- Prompt -
What do the lines from the top of the data through the line with "Destinations (440, 24)" say? Quote them exactly and include both ends.
=-=-=-=-=
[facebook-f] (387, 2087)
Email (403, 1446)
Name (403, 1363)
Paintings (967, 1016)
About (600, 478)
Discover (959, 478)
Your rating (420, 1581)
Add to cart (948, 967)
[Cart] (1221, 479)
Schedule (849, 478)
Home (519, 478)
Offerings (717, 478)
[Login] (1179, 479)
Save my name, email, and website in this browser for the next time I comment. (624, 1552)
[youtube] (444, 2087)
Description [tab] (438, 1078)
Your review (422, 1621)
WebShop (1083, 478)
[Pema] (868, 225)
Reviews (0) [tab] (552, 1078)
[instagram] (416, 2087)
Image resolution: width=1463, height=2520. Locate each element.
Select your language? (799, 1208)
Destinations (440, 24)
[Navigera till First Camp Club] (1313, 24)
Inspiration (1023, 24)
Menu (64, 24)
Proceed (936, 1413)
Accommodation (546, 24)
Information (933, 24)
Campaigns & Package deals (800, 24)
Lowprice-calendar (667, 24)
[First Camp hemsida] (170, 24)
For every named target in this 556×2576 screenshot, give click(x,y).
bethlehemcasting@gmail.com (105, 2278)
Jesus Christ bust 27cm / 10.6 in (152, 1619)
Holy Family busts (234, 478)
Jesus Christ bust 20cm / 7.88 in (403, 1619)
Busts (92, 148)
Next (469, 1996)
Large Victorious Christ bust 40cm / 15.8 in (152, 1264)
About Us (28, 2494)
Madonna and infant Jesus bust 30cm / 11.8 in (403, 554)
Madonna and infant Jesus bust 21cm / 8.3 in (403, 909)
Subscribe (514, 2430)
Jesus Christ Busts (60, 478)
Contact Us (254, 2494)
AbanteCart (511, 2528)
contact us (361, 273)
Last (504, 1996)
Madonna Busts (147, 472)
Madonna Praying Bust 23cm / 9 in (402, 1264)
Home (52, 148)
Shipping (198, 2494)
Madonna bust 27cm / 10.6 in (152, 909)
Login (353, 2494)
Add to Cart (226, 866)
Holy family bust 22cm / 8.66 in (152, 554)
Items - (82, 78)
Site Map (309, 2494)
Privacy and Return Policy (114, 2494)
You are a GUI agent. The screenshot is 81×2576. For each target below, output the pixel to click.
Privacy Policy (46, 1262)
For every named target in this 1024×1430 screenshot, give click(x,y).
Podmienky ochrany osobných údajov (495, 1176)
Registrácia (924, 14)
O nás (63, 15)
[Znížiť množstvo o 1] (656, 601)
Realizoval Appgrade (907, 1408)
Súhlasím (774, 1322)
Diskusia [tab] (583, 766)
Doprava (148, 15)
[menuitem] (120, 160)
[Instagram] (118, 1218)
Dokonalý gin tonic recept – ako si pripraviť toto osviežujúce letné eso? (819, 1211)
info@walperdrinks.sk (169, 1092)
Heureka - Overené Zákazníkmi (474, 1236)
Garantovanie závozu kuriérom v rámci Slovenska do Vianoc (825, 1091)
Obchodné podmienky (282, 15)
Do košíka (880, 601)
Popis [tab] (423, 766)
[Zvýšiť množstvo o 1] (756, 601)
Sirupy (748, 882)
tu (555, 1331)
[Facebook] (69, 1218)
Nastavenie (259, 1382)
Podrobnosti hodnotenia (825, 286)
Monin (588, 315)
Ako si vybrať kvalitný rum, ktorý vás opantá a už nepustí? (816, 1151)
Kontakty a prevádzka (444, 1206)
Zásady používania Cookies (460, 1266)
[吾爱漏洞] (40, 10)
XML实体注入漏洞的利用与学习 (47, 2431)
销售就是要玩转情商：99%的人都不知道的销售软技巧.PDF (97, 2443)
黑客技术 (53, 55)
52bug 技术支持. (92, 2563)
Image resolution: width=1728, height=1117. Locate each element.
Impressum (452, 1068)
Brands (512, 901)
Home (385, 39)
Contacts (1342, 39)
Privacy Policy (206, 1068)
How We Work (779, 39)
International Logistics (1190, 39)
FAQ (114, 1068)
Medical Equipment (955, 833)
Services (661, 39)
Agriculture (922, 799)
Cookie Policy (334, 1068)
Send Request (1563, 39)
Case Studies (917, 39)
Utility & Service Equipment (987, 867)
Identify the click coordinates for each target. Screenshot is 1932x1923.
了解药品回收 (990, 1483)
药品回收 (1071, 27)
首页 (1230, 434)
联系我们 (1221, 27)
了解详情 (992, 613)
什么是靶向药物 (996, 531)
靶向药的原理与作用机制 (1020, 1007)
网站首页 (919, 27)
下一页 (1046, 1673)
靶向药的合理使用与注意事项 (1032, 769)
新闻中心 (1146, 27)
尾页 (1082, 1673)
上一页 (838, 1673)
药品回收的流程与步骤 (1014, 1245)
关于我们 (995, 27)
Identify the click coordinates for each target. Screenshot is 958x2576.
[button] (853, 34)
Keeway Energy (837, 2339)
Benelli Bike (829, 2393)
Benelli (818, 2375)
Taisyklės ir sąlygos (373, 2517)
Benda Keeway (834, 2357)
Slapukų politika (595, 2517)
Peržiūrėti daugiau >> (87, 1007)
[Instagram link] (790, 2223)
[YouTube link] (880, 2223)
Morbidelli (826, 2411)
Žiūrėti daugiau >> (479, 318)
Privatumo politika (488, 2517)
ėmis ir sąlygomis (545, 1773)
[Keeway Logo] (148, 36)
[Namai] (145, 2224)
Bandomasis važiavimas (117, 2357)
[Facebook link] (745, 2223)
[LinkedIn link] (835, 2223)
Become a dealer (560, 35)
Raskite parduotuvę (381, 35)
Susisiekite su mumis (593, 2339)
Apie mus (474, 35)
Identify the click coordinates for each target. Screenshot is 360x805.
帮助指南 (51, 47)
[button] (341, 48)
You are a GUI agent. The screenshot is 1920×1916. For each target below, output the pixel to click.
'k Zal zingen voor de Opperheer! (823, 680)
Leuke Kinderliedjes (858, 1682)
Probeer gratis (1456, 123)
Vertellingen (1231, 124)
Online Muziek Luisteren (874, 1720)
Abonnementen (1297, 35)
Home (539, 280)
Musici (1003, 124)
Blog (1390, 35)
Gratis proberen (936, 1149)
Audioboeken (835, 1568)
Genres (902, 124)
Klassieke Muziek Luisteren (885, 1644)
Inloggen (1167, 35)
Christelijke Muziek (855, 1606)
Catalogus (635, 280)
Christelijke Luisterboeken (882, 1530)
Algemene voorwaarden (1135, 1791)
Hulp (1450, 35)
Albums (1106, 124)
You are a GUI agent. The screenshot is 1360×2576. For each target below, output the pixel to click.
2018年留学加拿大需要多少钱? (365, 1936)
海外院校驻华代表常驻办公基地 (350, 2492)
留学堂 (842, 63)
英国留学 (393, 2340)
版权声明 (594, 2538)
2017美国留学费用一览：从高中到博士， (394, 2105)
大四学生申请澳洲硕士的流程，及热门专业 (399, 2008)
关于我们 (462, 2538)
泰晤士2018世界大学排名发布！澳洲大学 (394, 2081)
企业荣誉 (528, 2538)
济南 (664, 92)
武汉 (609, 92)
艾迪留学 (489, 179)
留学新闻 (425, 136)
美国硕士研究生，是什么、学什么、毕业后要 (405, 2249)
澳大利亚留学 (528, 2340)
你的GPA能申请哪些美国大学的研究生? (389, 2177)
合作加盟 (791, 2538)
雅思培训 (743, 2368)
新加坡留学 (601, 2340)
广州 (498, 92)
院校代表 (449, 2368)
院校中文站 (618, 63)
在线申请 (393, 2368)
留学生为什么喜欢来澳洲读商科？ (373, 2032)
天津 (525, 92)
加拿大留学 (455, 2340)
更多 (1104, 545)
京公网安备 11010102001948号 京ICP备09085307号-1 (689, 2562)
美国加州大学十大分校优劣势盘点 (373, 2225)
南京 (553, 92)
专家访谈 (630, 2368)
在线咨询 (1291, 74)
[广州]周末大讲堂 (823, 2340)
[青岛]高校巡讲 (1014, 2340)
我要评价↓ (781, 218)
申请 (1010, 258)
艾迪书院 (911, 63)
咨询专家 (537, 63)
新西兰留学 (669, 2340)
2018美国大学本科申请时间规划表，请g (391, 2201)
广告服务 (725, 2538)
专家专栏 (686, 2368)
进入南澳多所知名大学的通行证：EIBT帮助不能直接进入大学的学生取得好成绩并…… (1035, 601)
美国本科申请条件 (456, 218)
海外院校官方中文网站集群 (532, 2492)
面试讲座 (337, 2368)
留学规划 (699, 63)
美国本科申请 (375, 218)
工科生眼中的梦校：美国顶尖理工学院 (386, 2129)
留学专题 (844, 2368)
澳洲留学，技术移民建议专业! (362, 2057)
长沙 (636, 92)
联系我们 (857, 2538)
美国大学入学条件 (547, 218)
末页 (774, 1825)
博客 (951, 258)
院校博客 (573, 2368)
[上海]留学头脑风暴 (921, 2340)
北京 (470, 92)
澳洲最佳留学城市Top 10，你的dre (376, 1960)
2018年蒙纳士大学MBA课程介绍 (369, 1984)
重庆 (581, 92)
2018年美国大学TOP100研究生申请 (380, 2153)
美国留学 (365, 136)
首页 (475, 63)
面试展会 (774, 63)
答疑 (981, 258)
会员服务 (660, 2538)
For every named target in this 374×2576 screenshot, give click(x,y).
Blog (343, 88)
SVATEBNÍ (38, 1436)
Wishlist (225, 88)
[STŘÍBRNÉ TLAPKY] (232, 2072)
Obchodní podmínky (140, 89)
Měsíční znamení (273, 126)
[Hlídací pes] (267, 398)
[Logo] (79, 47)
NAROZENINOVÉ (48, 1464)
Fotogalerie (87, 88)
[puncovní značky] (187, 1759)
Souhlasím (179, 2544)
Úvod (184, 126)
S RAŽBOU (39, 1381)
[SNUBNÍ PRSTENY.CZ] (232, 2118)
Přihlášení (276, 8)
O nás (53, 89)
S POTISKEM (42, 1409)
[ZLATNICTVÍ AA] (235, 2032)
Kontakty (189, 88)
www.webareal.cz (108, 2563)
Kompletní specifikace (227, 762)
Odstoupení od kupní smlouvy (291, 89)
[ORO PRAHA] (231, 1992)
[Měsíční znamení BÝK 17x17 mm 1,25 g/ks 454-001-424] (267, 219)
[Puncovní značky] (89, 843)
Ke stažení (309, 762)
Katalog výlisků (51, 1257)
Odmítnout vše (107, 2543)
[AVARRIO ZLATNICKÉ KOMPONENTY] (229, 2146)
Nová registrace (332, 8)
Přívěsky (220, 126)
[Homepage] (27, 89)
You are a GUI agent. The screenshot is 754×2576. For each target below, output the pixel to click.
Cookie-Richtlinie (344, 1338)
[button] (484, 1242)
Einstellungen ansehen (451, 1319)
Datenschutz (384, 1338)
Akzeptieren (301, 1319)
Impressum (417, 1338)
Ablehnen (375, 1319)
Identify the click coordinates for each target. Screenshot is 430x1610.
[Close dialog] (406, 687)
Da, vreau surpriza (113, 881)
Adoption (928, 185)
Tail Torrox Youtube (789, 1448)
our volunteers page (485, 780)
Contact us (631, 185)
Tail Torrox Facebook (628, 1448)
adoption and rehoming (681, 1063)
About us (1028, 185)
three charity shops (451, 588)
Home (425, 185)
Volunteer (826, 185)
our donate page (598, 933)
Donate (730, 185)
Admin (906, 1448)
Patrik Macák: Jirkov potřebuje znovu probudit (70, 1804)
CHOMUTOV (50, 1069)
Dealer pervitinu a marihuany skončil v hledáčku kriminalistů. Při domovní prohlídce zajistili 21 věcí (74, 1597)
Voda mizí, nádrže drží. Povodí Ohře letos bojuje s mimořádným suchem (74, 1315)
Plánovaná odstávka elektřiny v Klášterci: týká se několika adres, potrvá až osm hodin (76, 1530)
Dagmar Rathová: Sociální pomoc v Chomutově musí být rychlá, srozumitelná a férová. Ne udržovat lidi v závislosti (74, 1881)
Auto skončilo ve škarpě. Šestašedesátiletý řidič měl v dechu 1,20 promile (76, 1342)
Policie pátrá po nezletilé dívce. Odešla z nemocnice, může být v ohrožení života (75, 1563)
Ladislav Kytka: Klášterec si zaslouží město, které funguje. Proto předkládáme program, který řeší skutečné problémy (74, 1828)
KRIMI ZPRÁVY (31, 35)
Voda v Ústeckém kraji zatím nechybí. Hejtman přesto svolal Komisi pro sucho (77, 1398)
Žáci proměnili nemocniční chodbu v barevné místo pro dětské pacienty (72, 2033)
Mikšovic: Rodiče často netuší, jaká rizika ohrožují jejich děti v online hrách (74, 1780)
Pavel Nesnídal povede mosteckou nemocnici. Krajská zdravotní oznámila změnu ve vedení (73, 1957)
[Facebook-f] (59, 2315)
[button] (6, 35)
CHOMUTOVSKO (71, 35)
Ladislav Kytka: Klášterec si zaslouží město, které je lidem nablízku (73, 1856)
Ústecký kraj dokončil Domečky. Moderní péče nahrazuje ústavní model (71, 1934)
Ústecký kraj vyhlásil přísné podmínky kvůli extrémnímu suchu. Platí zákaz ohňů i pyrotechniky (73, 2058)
=-=-=-=-=
- Written response -
[facebook-f] (387, 2087)
Email (403, 1446)
Name (403, 1363)
Paintings (967, 1016)
About (600, 478)
Discover (959, 478)
Your rating (420, 1581)
Add to cart (948, 967)
[Cart] (1221, 479)
Schedule (849, 478)
Home (519, 478)
Offerings (717, 478)
[Login] (1179, 479)
Save my name, email, and website in this browser for the next time I comment. (624, 1552)
[youtube] (444, 2087)
Description [tab] (438, 1078)
Your review (422, 1621)
WebShop (1083, 478)
[Pema] (868, 225)
Reviews (0) [tab] (552, 1078)
[instagram] (416, 2087)
Image resolution: width=1463, height=2520. Locate each element.
Select your language? (799, 1208)
Destinations (440, 24)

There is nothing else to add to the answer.